→ **Page text**
════════

Book cover: Prostitution: Prevention and Reform in England 1860-1914

Author's response

Book:

Prostitution: Prevention and Reform in England 1860-1914

Paula Bartley
Routledge: London, 1999
ISBN-13: 978-0-415-21457-5; 248 pages, price £21.99
Reviewer:

Maria Luddy

University of Warwick

First of all I would like to thank Dr Maria Luddy for her thorough review of my book Prostitution: Prevention and Reform in England 1860-1914. Maria Luddy is an expert on the nature and extent of Irish prostitution during this period - indeed it was largely as a result of her work on Ireland and Linda Mahood's work on Scotland (The Magdalenes, Routledge, 1990) that I came to realise that unusually little research had been done on the English experience. As Maria Luddy points out, although Ireland and England enjoyed a distinctly different historical context and experience there were similarities in the reform agenda of the two countries. Certainly in terms of the reform of prostitutes I would stress that whatever the religious, national or political framework, life was all too depressingly similar: all institutions shared the similar rehabilitative goal of reshaping young working class women into chaste and orderly domestic servants. However, my aim was to examine the dynamics of reform within the wider framework of concerns about prostitution : from this I came to believe that the failure of the reform movement led to a surge in preventative measures which sought to put an end prostitution rather than to make it safe.

════════

→ **Data block**
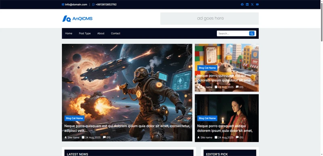The image size is (323, 156).
Task: Click the +8613613852792 phone link
Action: [x=106, y=4]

════════

→ **Tasks for this exercise**
(1) Answer these from the author's response about the prostitution book, each on its own line:
(a) Which publisher issued the book, and in what year?
(b) What university is listed under the reviewer's name?
(c) Whose work on Scotland does the response mention, and what is that work's title?
(2) List every country named in the author's response about the prostitution book.

→ **Responses in order**
(1)
(a) Routledge, 1999
(b) University of Warwick
(c) Linda Mahood, The Magdalenes

(2)
England
Ireland
Scotland